Que Milton Nascimento, comme Apolo, comme un sage congolais, reste présent dans tout le Brésil et, avec lui, la marque de ceux qui ont été si longtemps réduits au silence par "l'horizon abaissé et peu glorieux du capital victorieux"[X] dans l'espoir sans fin, quelle que soit la dureté de la réalité, qu'à un moment futur, même tardif, ils deviendront les sujets non seulement de leurs histoires, mais de notre Histoire. Vive Milton Nascimento !

*Vitor Morais Graziani est une majeure en histoire à l'Université de São Paulo (USP).

 

notes


[I] Communication personnelle, 25.09.2020.

[Ii] SOUZA, Marina de Mello e. Angola : une conquête portugaise. Dans: Au-delà du visible. São Paulo : Edusp/Fapesp, 2018, p. 85-141.

[Iii] TINHORÃO, José Ramos. Festivités au Brésil colonial. São Paulo: Editora 34, 2000, pp. 79-86.

[Iv] FAVARETTO, Celso. Tropicália, allégorie, joie. Cotia : éditorial Ateliê, 2006, pp. 120 – 121.

[V] VELOSO, Caetano. Vérité tropicale. São Paulo : Companhia das Letras, 1997, p. 276-277.

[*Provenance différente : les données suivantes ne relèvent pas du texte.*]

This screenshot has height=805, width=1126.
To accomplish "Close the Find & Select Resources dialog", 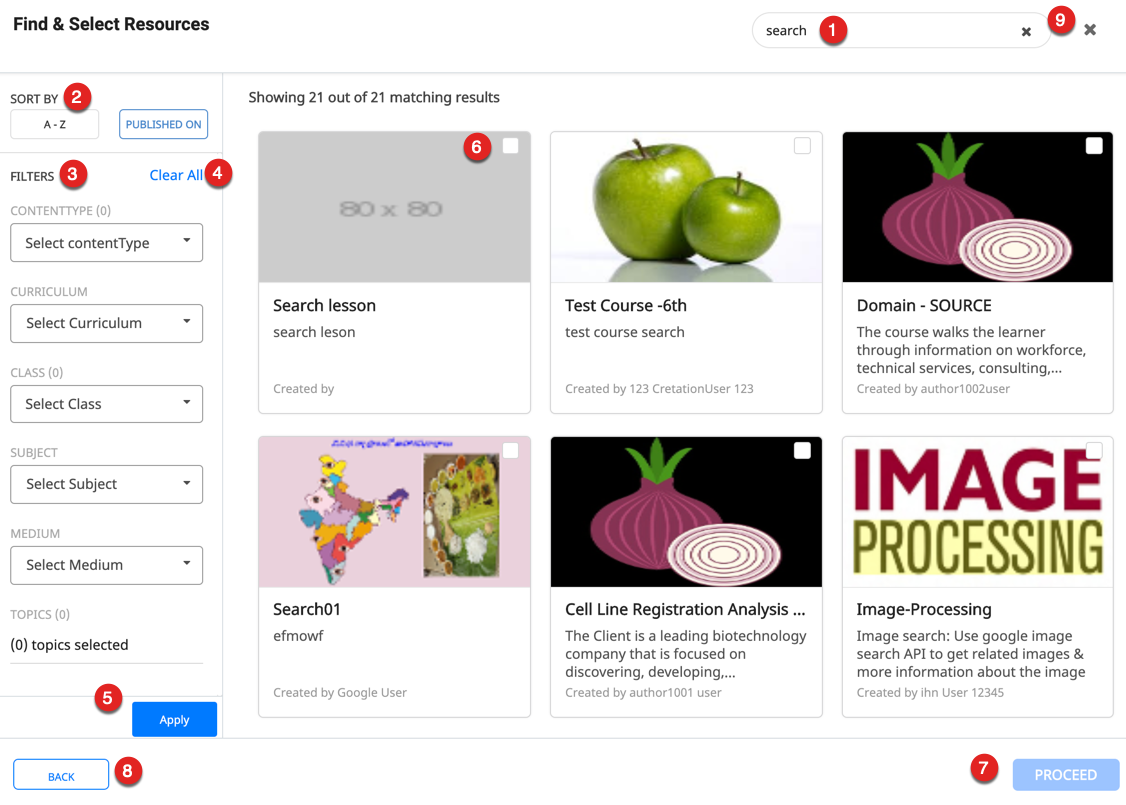I will point(1090,30).
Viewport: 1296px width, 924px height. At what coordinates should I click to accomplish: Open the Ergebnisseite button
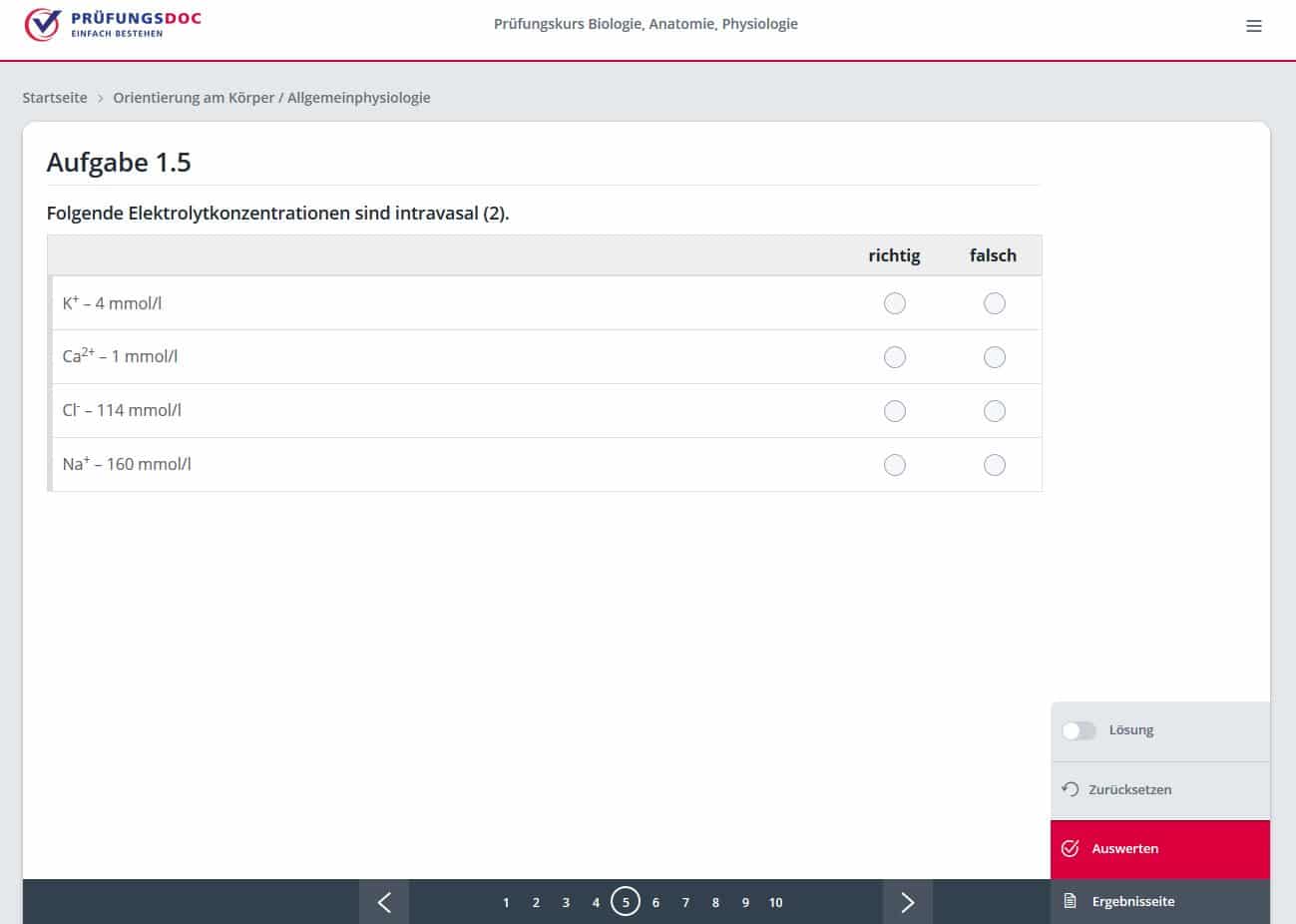[1133, 901]
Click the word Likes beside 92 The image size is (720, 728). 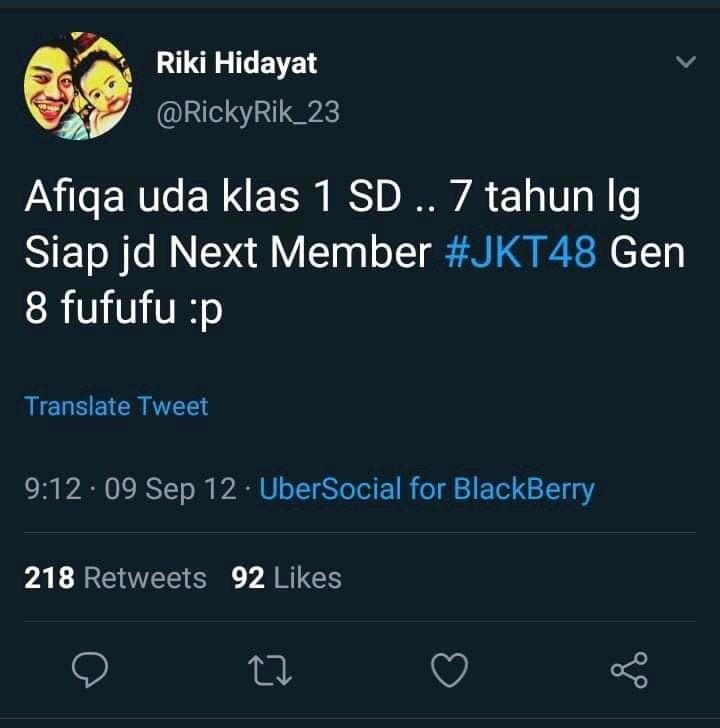point(307,578)
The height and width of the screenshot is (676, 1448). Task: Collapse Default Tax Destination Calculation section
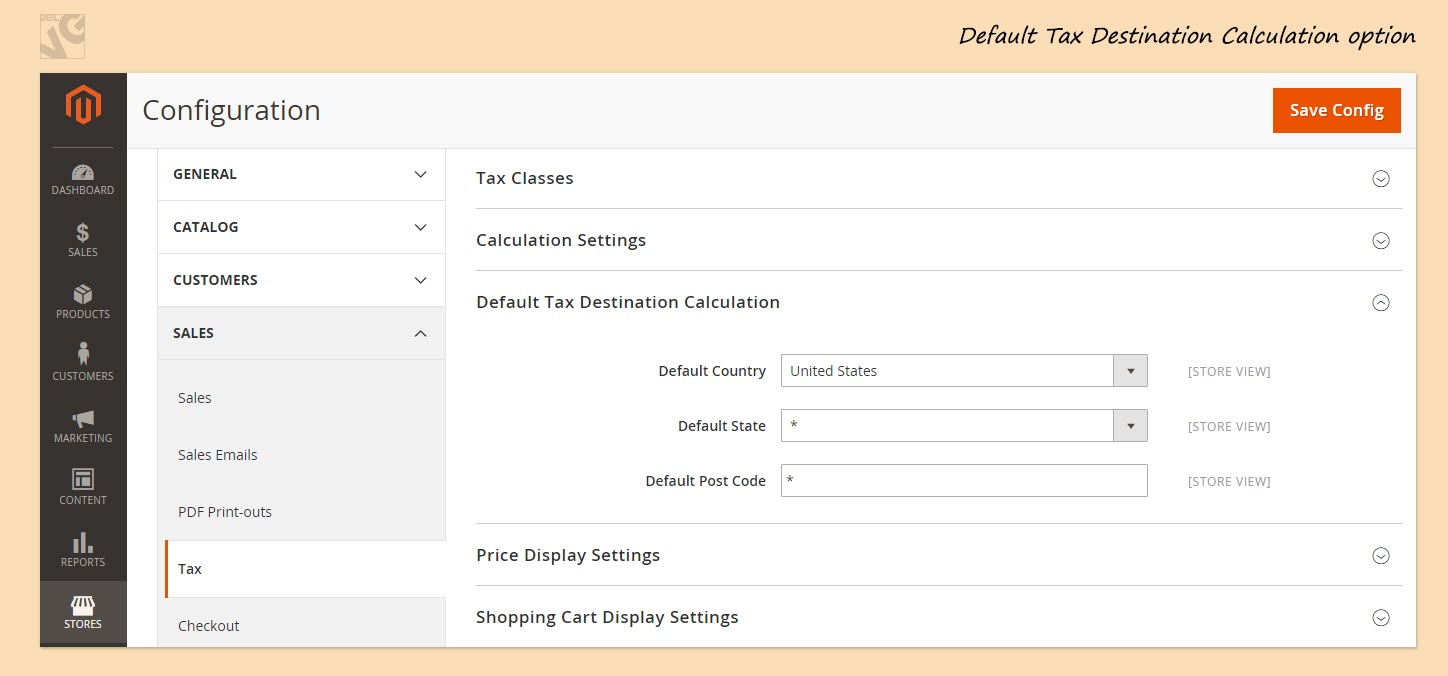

[Vi] GUERALDO, Vinicius José Fecchio. A la recherche du consensus : Milton Nascimento et la perte des liens communautaires. Mémoire (Master en Cultures et Identités Brésiliennes). São Paulo : IEB/USP, 2017, p. 78.

[Vii] GUERALDO, Vinicius José Fecchio. A la recherche du consensus : Milton Nascimento et la perte des liens communautaires. Mémoire (Master en Cultures et Identités Brésiliennes). São Paulo : IEB/USP, 2017.

[Viii] DINIZ, Sheila Castro. "Cigana cloud": la trajectoire du Clube da Esquina dans le domaine du MPB. Mémoire (Master en Sociologie). Campinas : Unicamp/IFCH, 2012, p. 105.

[Ix] DARDOT, Pierre/LAVAL, Christian. La nouvelle raison du monde. São Paulo : éditorial Boitempo, 2016.

[X] SCHWARZ, Robert. Martina contre Lucrécia. São Paulo : Companhia das Letras, 2012, p. 110.